:: EXERCISE INPUTS
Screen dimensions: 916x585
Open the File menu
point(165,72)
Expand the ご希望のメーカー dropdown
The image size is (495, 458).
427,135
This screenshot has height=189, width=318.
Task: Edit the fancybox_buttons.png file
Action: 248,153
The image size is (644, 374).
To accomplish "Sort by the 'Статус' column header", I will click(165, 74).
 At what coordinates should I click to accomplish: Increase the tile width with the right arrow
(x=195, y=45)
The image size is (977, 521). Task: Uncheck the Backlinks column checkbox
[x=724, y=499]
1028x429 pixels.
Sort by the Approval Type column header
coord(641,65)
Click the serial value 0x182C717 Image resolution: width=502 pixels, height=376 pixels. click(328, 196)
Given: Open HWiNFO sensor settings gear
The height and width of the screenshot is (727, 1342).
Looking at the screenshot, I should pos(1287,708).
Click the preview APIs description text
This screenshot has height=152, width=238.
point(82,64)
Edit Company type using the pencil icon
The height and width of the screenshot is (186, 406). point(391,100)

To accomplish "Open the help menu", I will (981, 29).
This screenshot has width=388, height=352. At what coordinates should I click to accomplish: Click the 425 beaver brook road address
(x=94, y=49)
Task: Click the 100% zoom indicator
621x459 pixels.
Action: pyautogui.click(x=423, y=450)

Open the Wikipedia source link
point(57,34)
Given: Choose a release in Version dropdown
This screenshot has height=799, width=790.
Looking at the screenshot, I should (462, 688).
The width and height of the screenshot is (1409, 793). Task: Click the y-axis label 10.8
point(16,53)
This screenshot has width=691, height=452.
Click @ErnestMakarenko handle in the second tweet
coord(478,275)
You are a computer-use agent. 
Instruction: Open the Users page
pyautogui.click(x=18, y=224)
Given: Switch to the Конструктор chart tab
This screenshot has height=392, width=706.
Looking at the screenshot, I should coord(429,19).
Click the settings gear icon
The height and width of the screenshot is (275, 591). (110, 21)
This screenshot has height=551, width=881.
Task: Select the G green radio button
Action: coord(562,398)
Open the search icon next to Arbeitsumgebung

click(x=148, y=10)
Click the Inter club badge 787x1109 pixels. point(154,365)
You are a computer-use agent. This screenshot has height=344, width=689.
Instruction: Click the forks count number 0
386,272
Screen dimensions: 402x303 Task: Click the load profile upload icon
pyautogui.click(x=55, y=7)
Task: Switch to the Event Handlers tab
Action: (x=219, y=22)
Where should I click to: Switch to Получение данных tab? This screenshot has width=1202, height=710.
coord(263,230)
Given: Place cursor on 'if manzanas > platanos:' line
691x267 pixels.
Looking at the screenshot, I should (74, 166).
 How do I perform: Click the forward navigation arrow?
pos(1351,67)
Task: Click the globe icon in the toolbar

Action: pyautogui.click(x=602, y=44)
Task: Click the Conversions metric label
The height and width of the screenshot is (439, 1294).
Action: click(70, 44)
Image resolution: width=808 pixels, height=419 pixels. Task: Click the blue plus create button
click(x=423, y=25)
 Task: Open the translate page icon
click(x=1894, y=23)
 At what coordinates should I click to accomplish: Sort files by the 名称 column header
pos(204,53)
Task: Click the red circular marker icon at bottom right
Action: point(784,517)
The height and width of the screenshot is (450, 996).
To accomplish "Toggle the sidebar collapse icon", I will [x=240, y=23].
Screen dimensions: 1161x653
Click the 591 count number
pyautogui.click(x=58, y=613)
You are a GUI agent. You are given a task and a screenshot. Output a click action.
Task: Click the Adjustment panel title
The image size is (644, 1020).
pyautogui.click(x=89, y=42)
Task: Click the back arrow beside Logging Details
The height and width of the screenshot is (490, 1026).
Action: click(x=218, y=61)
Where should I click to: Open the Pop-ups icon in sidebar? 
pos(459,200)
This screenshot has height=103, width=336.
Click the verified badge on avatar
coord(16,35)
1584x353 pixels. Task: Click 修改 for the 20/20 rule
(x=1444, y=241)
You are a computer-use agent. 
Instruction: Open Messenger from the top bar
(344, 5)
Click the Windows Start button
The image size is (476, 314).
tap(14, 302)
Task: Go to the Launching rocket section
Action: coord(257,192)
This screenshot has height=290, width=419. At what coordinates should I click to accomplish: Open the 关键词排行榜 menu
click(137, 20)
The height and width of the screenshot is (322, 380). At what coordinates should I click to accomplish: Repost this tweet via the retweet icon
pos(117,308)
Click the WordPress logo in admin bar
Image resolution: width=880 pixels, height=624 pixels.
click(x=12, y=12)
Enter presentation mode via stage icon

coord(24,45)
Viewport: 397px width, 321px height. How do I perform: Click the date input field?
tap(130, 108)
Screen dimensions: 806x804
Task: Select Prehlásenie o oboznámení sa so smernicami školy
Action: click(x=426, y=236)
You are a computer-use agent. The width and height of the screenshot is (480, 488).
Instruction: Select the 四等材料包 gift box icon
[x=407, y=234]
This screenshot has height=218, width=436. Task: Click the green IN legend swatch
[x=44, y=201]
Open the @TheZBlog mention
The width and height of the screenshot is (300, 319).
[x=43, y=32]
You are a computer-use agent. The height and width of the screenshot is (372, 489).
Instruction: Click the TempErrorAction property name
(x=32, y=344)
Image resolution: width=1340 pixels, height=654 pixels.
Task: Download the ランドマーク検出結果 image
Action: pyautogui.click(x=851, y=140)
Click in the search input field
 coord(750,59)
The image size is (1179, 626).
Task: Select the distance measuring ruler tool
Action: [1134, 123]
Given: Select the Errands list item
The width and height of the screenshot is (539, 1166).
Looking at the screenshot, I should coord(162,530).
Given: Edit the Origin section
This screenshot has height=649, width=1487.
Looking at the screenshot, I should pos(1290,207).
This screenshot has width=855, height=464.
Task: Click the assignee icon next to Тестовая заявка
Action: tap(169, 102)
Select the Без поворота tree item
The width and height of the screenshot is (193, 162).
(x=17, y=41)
::::
> [INSTRUCTIONS FOR THE TASK]:
Reproduce all of the records above line by line, with no changes.

> [TASK RESPONSE]:
Screen dimensions: 916x585
Open the File menu
point(165,72)
Expand the ご希望のメーカー dropdown
The image size is (495, 458).
427,135
This screenshot has height=189, width=318.
Task: Edit the fancybox_buttons.png file
Action: 248,153
The image size is (644, 374).
To accomplish "Sort by the 'Статус' column header", I will click(165, 74).
 At what coordinates should I click to accomplish: Increase the tile width with the right arrow
(x=195, y=45)
The image size is (977, 521). Task: Uncheck the Backlinks column checkbox
[x=724, y=499]
1028x429 pixels.
Sort by the Approval Type column header
coord(641,65)
Click the serial value 0x182C717 Image resolution: width=502 pixels, height=376 pixels. click(328, 196)
Given: Open HWiNFO sensor settings gear
The height and width of the screenshot is (727, 1342).
Looking at the screenshot, I should pos(1287,708).
Click the preview APIs description text
This screenshot has height=152, width=238.
point(82,64)
Edit Company type using the pencil icon
The height and width of the screenshot is (186, 406). point(391,100)

To accomplish "Open the help menu", I will (981, 29).
This screenshot has width=388, height=352. At what coordinates should I click to accomplish: Click the 425 beaver brook road address
(x=94, y=49)
Task: Click the 100% zoom indicator
621x459 pixels.
Action: pyautogui.click(x=423, y=450)

Open the Wikipedia source link
point(57,34)
Given: Choose a release in Version dropdown
This screenshot has height=799, width=790.
Looking at the screenshot, I should (462, 688).
The width and height of the screenshot is (1409, 793). Task: Click the y-axis label 10.8
point(16,53)
This screenshot has width=691, height=452.
Click @ErnestMakarenko handle in the second tweet
coord(478,275)
You are a computer-use agent. 
Instruction: Open the Users page
pyautogui.click(x=18, y=224)
Given: Switch to the Конструктор chart tab
This screenshot has height=392, width=706.
Looking at the screenshot, I should coord(429,19).
Click the settings gear icon
The height and width of the screenshot is (275, 591). (110, 21)
This screenshot has height=551, width=881.
Task: Select the G green radio button
Action: coord(562,398)
Open the search icon next to Arbeitsumgebung

click(x=148, y=10)
Click the Inter club badge 787x1109 pixels. point(154,365)
You are a computer-use agent. This screenshot has height=344, width=689.
Instruction: Click the forks count number 0
386,272
Screen dimensions: 402x303 Task: Click the load profile upload icon
pyautogui.click(x=55, y=7)
Task: Switch to the Event Handlers tab
Action: (x=219, y=22)
Where should I click to: Switch to Получение данных tab? This screenshot has width=1202, height=710.
coord(263,230)
Given: Place cursor on 'if manzanas > platanos:' line
691x267 pixels.
Looking at the screenshot, I should (74, 166).
 How do I perform: Click the forward navigation arrow?
pos(1351,67)
Task: Click the globe icon in the toolbar

Action: pyautogui.click(x=602, y=44)
Task: Click the Conversions metric label
The height and width of the screenshot is (439, 1294).
Action: click(70, 44)
Image resolution: width=808 pixels, height=419 pixels. Task: Click the blue plus create button
click(x=423, y=25)
 Task: Open the translate page icon
click(x=1894, y=23)
 At what coordinates should I click to accomplish: Sort files by the 名称 column header
pos(204,53)
Task: Click the red circular marker icon at bottom right
Action: point(784,517)
The height and width of the screenshot is (450, 996).
To accomplish "Toggle the sidebar collapse icon", I will [x=240, y=23].
Screen dimensions: 1161x653
Click the 591 count number
pyautogui.click(x=58, y=613)
You are a GUI agent. You are given a task and a screenshot. Output a click action.
Task: Click the Adjustment panel title
The image size is (644, 1020).
pyautogui.click(x=89, y=42)
Task: Click the back arrow beside Logging Details
The height and width of the screenshot is (490, 1026).
Action: click(x=218, y=61)
Where should I click to: Open the Pop-ups icon in sidebar? 
pos(459,200)
This screenshot has height=103, width=336.
Click the verified badge on avatar
coord(16,35)
1584x353 pixels. Task: Click 修改 for the 20/20 rule
(x=1444, y=241)
You are a computer-use agent. 
Instruction: Open Messenger from the top bar
(344, 5)
Click the Windows Start button
The image size is (476, 314).
tap(14, 302)
Task: Go to the Launching rocket section
Action: coord(257,192)
This screenshot has height=290, width=419. At what coordinates should I click to accomplish: Open the 关键词排行榜 menu
click(137, 20)
The height and width of the screenshot is (322, 380). At what coordinates should I click to accomplish: Repost this tweet via the retweet icon
pos(117,308)
Click the WordPress logo in admin bar
Image resolution: width=880 pixels, height=624 pixels.
click(x=12, y=12)
Enter presentation mode via stage icon

coord(24,45)
Viewport: 397px width, 321px height. How do I perform: Click the date input field?
tap(130, 108)
Screen dimensions: 806x804
Task: Select Prehlásenie o oboznámení sa so smernicami školy
Action: click(x=426, y=236)
You are a computer-use agent. The width and height of the screenshot is (480, 488).
Instruction: Select the 四等材料包 gift box icon
[x=407, y=234]
This screenshot has height=218, width=436. Task: Click the green IN legend swatch
[x=44, y=201]
Open the @TheZBlog mention
The width and height of the screenshot is (300, 319).
[x=43, y=32]
You are a computer-use agent. The height and width of the screenshot is (372, 489).
Instruction: Click the TempErrorAction property name
(x=32, y=344)
Image resolution: width=1340 pixels, height=654 pixels.
Task: Download the ランドマーク検出結果 image
Action: pyautogui.click(x=851, y=140)
Click in the search input field
 coord(750,59)
The image size is (1179, 626).
Task: Select the distance measuring ruler tool
Action: [1134, 123]
Given: Select the Errands list item
The width and height of the screenshot is (539, 1166).
Looking at the screenshot, I should coord(162,530).
Given: Edit the Origin section
This screenshot has height=649, width=1487.
Looking at the screenshot, I should pos(1290,207).
This screenshot has width=855, height=464.
Task: Click the assignee icon next to Тестовая заявка
Action: tap(169, 102)
Select the Без поворота tree item
The width and height of the screenshot is (193, 162).
(x=17, y=41)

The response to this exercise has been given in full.